A sickly and sensitive child, Phillips sought refuge in books and a world of make-believe. She attended public schools in Chicago before matriculating at Northwestern University in 1918. The following year, she transferred to the University of Illinois, where the aspiring actor studied drama. When an acting position failed to materialize, Phillips took her B.S. in education in 1923 and embarked on a teaching career. With the exception of one year of graduate study at the University of Wisconsin, she spent the next seven years teaching English, public speaking, and drama at a junior college in Fulton, Missouri, and at a teachers’ college in Dayton, Ohio.

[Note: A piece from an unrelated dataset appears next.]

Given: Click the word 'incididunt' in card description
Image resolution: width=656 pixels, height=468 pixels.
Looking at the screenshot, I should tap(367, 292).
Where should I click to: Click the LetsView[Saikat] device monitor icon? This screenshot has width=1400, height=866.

During summer vacations, Phillips worked without pay for radio station WGN in Chicago. She briefly hosted the inspirational program A Thought for Today before turning her attention to scriptwriting. In 1930, she created Painted Dreams, one of the earliest radio soap operas. Phillips and another woman played the parts for the serial’s six characters and provided the sound effects. The program’s immediate popularity encouraged Phillips, who became eager for network sponsorship. When WGN refused to give Phillips the rights to Painted Dreams, she simply created a new program, Today’s Children, which aired on NBC beginning in 1932. Both serials featured a wise motherly character, modeled on Betty Buxbaum Phillips. Phillips retired this highly popular serial in 1938, shortly after her mother’s death.

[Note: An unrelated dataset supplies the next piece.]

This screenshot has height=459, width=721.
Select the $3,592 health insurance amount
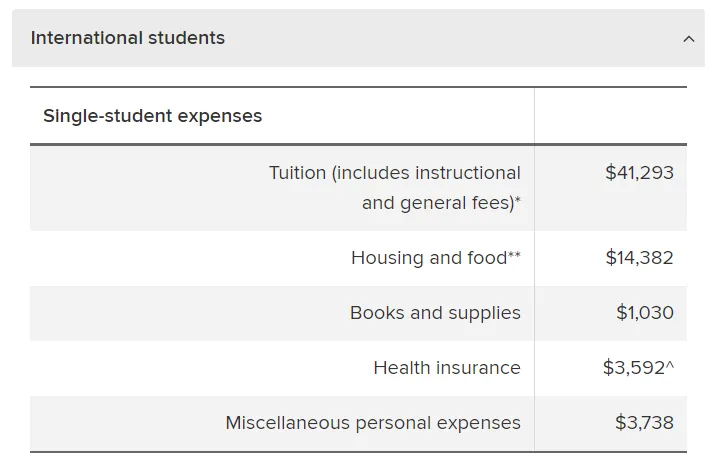click(633, 368)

Working with a full-time secretary and staff of writers and researchers, Phillips produced five daytime serials during the early 1940s. Among her most popular radio soap operas were The Guiding Light, Woman in White, The Right to Happiness, Lonely Women, and The ‘New’ Today’s Children. Known for her trademark cliff-hangers, the use of organ music to create moods, and the “crossover” (when characters from one show appeared on another), she was among the first scriptwriters to utilize the amnesia victim and the murder trial. Shunning sensationalism, Phillips preferred to focus on real-life families as they coped with such socially significant issues as juvenile delinquency during World War II, the adjustments of returning war veterans, adultery, adoption, and divorce. In contrast with other radio soap operas, which typically endorsed traditional visions of domesticity and femininity, Phillips’s serials frequently conveyed the complexities of modern women’s choices.

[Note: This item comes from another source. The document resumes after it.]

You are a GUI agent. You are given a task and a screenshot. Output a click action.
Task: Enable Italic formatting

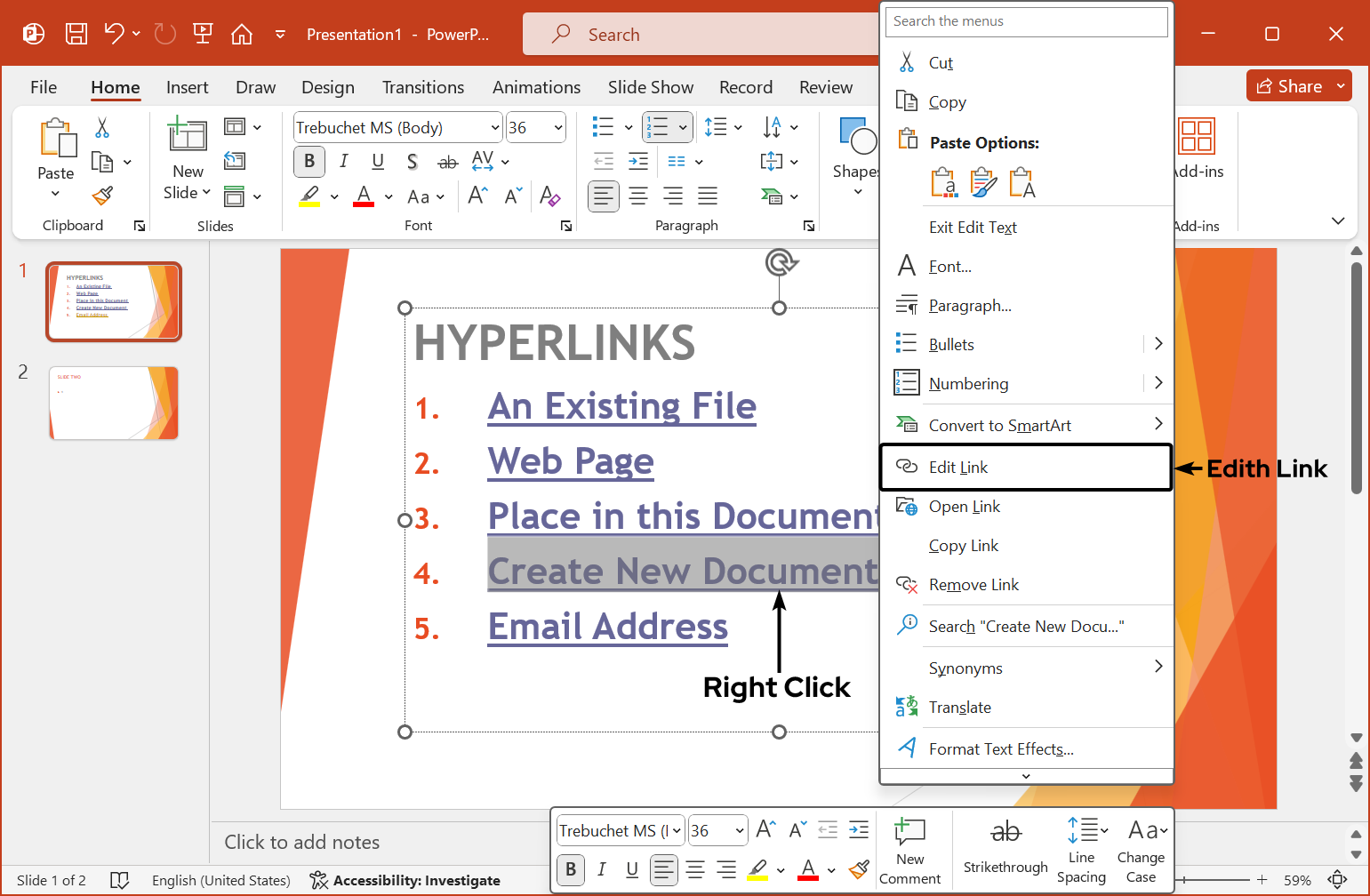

Television brought an end to many of radio’s soap operas, but Phillips proved adaptable to the new format. Her first effort (These Are My Children) flopped, but in 1952, The Guiding Light became the first daytime radio serial to make the transition to television. Phillips also wrote for such programs as The Brighter Day, The Road to Life, As the World Turns, Another World, Days of Our Lives, and Love Is a Many Splendour’d Thing. In 1964, she also served as a consultant for the prime-time series Peyton Place.
Phillips, who never married, adopted two children, Thomas Dirk (b. 1941) and Katherine Louise (b. 1943). Phillips suffered a heart attack and died in Chicago on December 23, 1973.
Current Biography Yearbook (1943, 1974); “Irna Phillips, 72, Serials Writer.” NYTimes, December 30, 1973, 31:1; “Life as a Soap Opera: The Story of Irna.” Chicago Daily News, January 12, 1974; NAW modern; Phillips, Irna. Papers. State Historical Society of Wisconsin, Madison; “Script Queen.” Time 35 (June 10, 1940): 66+; “Writing On: Irna Phillips Mends with Tradition.” Broadcasting 83 (November 6, 1972): 75; WWWIA (1974–1976); Wyden, Peter. “‘As the World Turns’ They Suffer and Suffer.” Saturday Evening Post (June 25, 1960), 30+.